The 2020 fishing year was unimaginably halted before it had begun . The government responded to the COVID-19 pandemic by banning fishing, despite it being the most socially distancing of all sports. To be fair the country had bigger issues than not being able to fish, so most – albeit with a little grumbling – accepted the constraint. In late May, with “the curve flattening”, restrictions were lifted in England (although not Wales).

In a further cruel blow, on the first day of eased restrictions I discovered some lowlife took advantage of the lockdown to steal the catalytic converter from my car, thus rendering it unusable. If I ever lay hands on that miscreant, the very hordes of Satan himself would flinch at the horror I would unleash on their body and soul. Having no transport, I doubled my efforts to find fishable water within within walking distance of my house.

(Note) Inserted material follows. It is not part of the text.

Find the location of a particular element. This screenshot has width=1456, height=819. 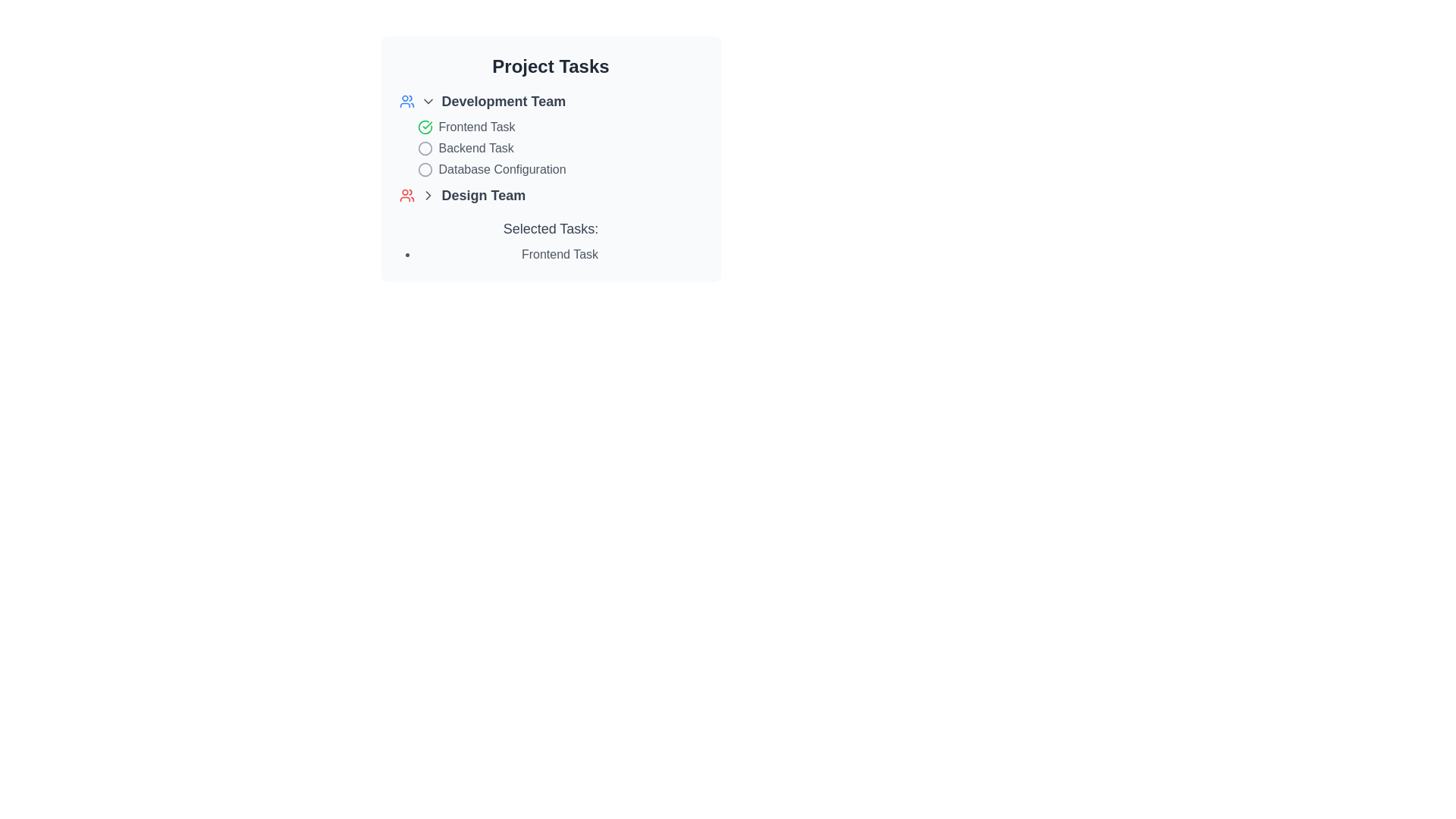

the first list item displaying 'frontend task' in the 'Selected Tasks:' section, which is part of the task list under 'Design Team' and 'Development Team' is located at coordinates (550, 253).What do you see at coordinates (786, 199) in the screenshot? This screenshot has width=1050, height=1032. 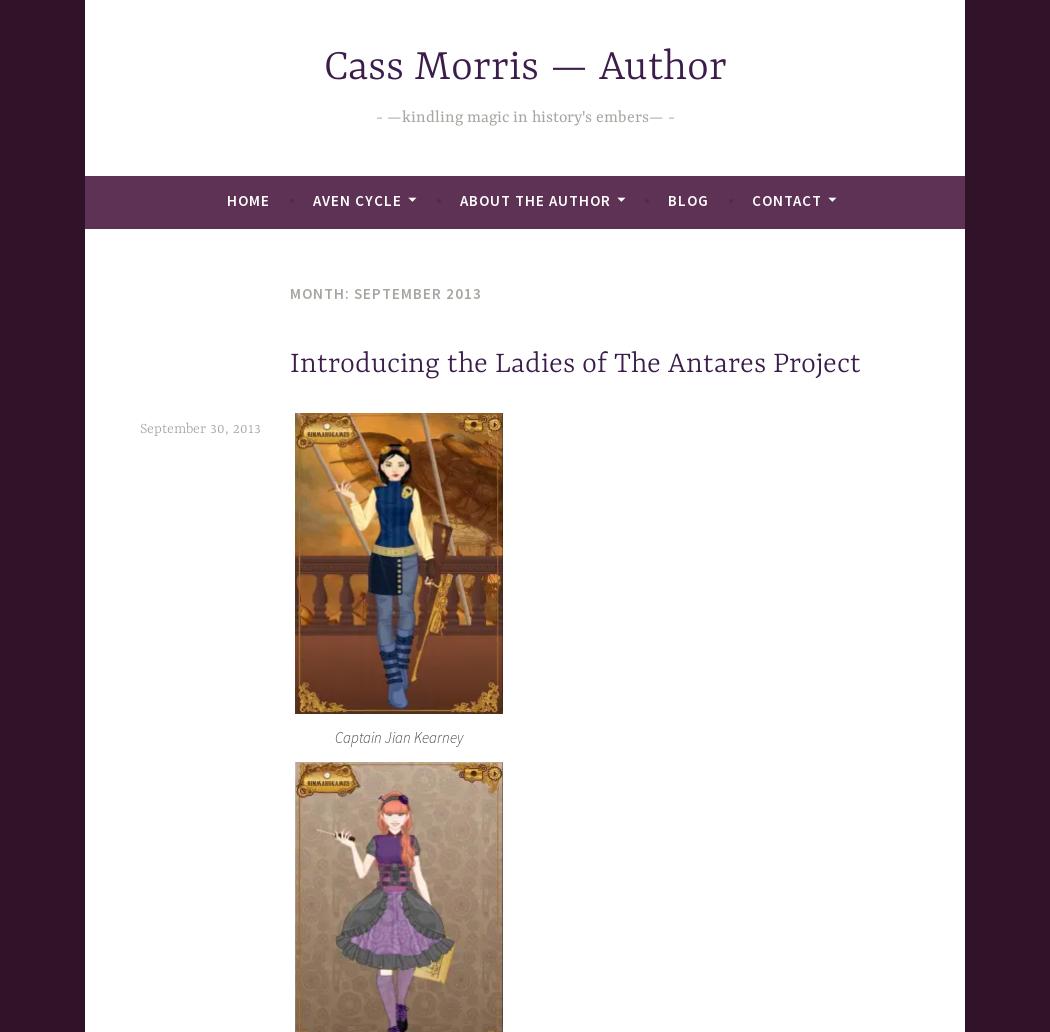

A short walk away from home, a section of the Grand Union Canal runs alongside a park. It’s dark, turbid waters never looked that promising to me. I needed new waters. In the heat of yesterday, I planned to explore a nearby stretch of the River Brent and a length of the canal I’d not yet visited. The River Brent was devoid of fish (and seemingly any other life for that matter), so I turned to the canal. I found a stretch of the canal featuring a half-dozen row of locks. The sections between locks were mostly murky and weedy, but eventually I found a section with clear water. Three large carp were sunning themselves. This was more promising. And there, half-hiding, under floating weed was a foot-long pike. My bogey fish. I have wanted to catch one for as long as I can remember. I’d found myself a target. I would return the next day with appropriate permission and tackle.


The next morning at sunrise, I returned to the canal with a telescopic rod in my backpack and an extending net in my hand. My plan was to locate that same pike, and entice him with a soft-plastic jig.

The low angle of the sun gave less penetration than the day before, but if the pike was in the same spot I was confident I could see it. No pike to see though today. A few blind casts soon came back covered in blanket weed. In all likelihood, I was going to have to see the fish to catch one today. Unfortunately, the only pike I saw was belly up. Maybe a casualty of low-oxygen with the heat of the last few days. Nearby, a dead rat added to the canal’s tally of fallen fauna. Not nice.


I pushed further up the canal. A floating piece of brightly coloured sari fabric told me I was nearing Southall. No more fish were to be seen; I turned around. At the lock gate where I saw the carp yesterday, I met a fellow Welshman. I enquired what fish he was hoping for. “Carp and Tench”, he told me. The word “Carp” was barely out of his mouth as his bite alarm sounded. A decent double-figure carp had taken the bait. Within a couple of minutes this fish was being dealt with on the unhooking mat. (Carp fishing isn’t really for me, but I do admire the care with which they treat their fish).

Time to go. I’ll try sight-fishing again when the sun is at a higher angle to penetrate the water. The pike remains my bogey-fish.